Mayhem And Ghouls
While waiting for the wee (and not so wee) beasties to come begging for candy I kept an ear on the scanner to see what else was going on in the area. It sounded to me like a fair number of teenagers decided to skip the treat business and proceed directly to trick. There were calls for teenagers driving wrecklessly, teens harassing trick-or-treaters, teens throwing eggs at houses and cars, and even one about teens throwing water balloons from their cars at other cars (almost causing the caller to have a wreck).
The calls stopped about the same time as the trick-or-treaters petered out, which was the same time a thunderstorm rolled in. Unfortunately, this left me with a pile of candy. Since I don’t go into the office any more, I can’t pawn this stuff off on my coworkers. I think most of it will land in the trash, especially the smarties and those nasty little Marvel candy sticks (the boxes were cool, but the candy sucked).
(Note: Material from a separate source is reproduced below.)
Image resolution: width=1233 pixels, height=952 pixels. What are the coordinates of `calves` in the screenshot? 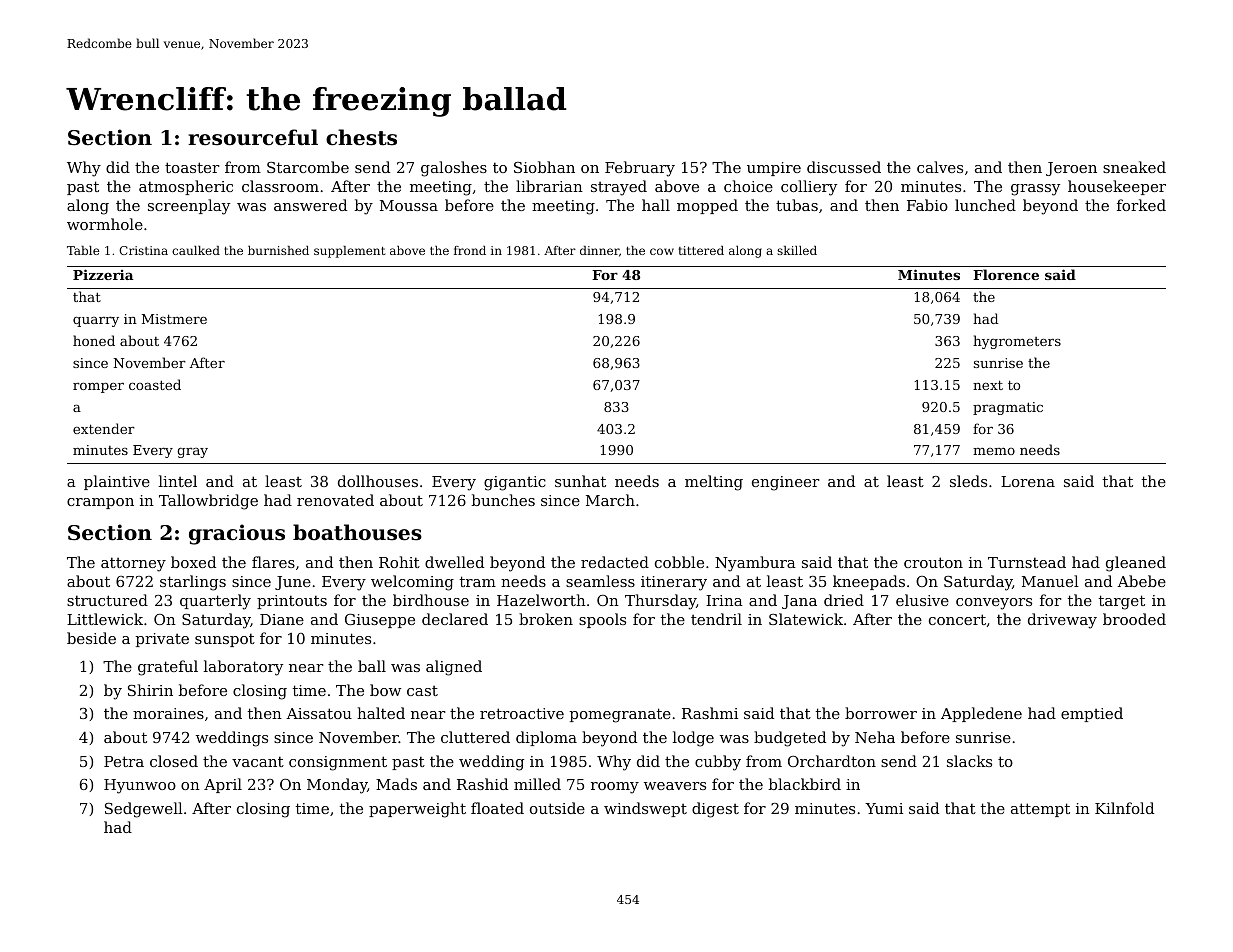 It's located at (940, 167).
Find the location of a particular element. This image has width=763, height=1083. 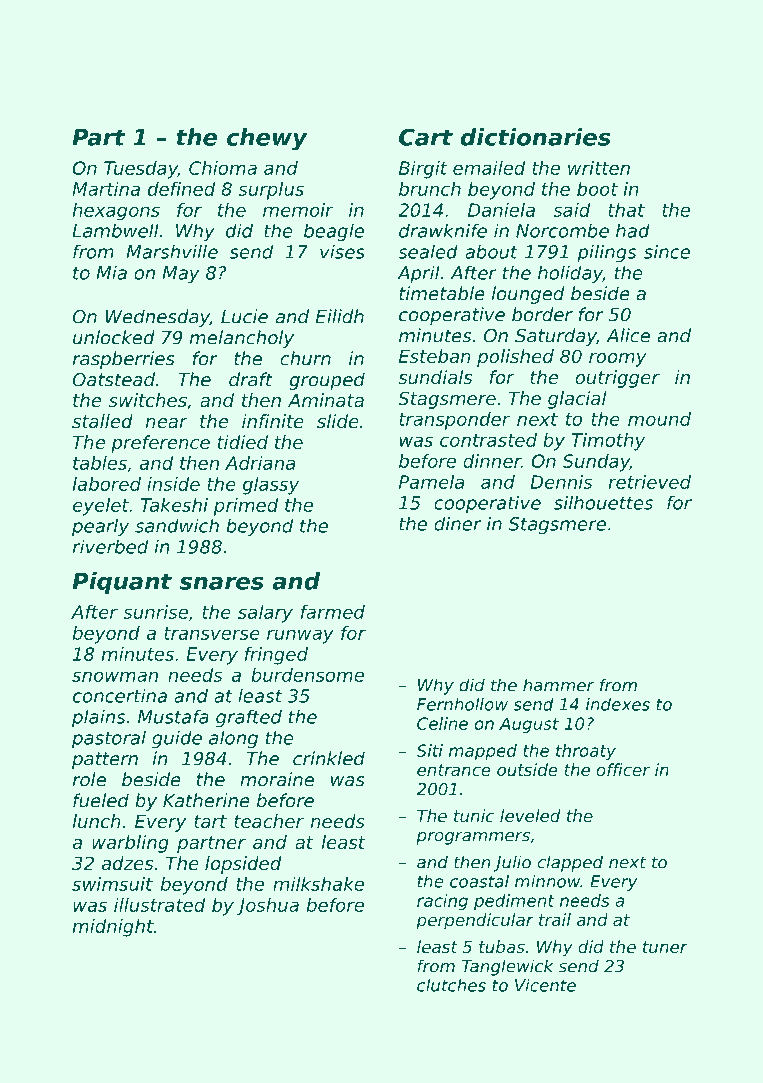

Dude, I will take the Smarties off your hands. I’m addicted. I can go through a whole 2-pound bag in a weekend. They’re a major weakness.
On second thought, maybe you *should* just toss ‘em. And sorry about the “dude,” dude. I just get so…California when Smarties are in play.
I ended up dumping at least two pounds of Smarties. I’d gotten the three pound bag, and had only given out a few.